U.S. trade association

The Ad Club, also known as The Boston Ad Club, more formally The Advertising Club of Greater Boston, originally named the Pilgrim Publicity Association, is the trade association for the marketing, communications, and advertising industry in New England. It serves as a networking organization that connects its members, who pay a yearly fee, to other companies and people within the industry.

==Events==

===Hatch Awards===
The Hatch Awards are an annual event in which advertising agencies and people in the advertising industry in New England are awarded for notable work and lifetime achievements. Winners are chosen by the "Hatch Judging Committee", chosen from the U.S. and Canada. Categories include Consumer Magazine Single Page, Poster, Website, Radio, and Newspaper. As of 2012, the Hatch Awards are in their 52nd consecutive year.

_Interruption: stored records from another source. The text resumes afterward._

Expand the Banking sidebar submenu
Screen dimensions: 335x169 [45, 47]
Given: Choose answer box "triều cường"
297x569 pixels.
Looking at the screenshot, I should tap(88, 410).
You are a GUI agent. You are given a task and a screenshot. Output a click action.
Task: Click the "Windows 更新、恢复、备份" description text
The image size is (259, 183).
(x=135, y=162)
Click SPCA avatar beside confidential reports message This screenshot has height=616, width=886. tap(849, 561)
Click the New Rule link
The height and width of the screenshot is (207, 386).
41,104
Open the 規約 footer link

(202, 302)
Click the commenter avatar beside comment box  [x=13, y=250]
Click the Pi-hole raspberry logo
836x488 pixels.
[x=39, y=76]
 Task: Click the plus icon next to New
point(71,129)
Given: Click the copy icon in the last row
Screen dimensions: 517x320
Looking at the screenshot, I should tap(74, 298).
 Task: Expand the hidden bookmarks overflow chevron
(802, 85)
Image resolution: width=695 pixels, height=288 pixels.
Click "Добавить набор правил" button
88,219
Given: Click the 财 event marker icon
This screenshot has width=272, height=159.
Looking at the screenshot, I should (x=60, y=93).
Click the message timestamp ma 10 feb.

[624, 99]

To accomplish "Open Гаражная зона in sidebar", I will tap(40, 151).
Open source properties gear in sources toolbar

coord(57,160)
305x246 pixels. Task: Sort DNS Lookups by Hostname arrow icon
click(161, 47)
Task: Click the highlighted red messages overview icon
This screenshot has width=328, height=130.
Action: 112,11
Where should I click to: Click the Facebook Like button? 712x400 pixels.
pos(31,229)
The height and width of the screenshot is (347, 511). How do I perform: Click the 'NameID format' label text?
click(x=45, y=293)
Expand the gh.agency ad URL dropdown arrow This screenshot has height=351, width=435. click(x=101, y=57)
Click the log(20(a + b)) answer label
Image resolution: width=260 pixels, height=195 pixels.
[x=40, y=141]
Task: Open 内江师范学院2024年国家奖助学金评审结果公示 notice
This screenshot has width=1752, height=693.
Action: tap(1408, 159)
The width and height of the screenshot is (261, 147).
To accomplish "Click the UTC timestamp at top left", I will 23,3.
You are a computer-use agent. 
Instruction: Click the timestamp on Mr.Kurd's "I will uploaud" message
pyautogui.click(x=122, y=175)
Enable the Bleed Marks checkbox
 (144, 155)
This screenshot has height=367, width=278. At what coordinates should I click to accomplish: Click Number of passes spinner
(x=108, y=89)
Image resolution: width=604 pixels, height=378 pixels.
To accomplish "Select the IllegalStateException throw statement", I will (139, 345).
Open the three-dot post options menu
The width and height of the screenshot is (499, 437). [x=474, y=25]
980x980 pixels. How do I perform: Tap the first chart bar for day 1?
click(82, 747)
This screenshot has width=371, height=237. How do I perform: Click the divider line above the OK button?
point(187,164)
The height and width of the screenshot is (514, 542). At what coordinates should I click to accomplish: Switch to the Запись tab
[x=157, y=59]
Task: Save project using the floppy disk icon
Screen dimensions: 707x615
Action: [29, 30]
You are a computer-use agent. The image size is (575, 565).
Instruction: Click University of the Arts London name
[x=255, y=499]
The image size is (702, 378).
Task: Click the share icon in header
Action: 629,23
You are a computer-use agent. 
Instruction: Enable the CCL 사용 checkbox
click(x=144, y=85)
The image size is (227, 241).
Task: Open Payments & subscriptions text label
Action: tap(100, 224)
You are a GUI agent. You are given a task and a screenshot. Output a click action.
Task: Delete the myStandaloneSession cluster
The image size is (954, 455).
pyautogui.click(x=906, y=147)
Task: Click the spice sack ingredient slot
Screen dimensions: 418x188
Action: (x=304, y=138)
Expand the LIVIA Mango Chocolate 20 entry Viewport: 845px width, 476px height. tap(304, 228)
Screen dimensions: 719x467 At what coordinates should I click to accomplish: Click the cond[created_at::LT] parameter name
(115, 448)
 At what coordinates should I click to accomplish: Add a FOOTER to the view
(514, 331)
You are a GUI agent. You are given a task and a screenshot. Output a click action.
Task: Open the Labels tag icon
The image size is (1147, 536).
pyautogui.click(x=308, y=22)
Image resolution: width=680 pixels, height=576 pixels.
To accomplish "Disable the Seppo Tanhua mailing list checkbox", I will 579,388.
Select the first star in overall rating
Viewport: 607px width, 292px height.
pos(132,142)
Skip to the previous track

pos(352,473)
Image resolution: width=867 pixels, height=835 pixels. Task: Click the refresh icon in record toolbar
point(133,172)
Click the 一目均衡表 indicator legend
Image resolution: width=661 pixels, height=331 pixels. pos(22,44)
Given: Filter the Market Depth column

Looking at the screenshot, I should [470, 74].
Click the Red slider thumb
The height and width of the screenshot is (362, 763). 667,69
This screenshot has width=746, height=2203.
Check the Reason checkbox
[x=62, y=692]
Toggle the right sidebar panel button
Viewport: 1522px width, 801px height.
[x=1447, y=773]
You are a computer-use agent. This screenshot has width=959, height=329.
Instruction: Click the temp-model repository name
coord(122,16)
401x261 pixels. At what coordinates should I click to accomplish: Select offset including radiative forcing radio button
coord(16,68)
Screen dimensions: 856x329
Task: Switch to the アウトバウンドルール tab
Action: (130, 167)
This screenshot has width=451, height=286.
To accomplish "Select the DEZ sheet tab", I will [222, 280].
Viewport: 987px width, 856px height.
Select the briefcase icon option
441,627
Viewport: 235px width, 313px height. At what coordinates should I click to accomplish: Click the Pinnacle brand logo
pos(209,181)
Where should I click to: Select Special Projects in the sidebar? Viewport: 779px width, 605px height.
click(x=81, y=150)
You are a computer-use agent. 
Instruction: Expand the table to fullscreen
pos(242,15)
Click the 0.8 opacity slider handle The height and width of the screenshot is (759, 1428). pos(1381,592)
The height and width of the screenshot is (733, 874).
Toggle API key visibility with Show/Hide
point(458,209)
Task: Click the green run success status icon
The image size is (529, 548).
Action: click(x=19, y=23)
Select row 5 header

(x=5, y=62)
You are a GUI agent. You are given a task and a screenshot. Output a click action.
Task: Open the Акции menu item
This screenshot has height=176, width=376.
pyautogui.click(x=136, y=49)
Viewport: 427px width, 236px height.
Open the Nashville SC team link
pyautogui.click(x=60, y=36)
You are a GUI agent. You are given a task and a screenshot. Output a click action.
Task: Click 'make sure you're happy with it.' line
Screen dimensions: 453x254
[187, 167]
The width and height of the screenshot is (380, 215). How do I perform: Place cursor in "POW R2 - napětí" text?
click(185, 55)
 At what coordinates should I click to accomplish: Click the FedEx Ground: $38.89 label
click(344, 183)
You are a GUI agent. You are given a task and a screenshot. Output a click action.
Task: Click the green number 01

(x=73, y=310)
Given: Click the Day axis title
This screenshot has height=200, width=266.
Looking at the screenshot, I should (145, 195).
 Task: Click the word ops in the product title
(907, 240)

In 2012, The Ad Club released re-hatch.org: a comprehensive archive of winning work from Hatch Awards. The site currently displays 2011 and 2012 winning work.

===Rosoff Awards===
This event awards companies which are seen as having taken a proactive approach to running the business concerning diversity and multicultural acceptance within the company. Another more notable aspect of the awards is the scholarships given out to a handful of Boston Public School students who have shown interest in the advertising community and exceptional academic performance throughout High School. In 2009, The Ad Club gave away approximately 100,000 dollars in scholarships to ten different students, sponsored by 5 different New England colleges and a number of corporate sponsors.

===The EDGE Conference===
The EDGE conference in an annual event that examines current developments and new innovations in the marketing world. In 2014, the theme of the half-day conference was “Branded in Boston”, focusing on historical brands, services, and innovative ideas that were conceived in Boston and influence aspects of marketing, media, and branding.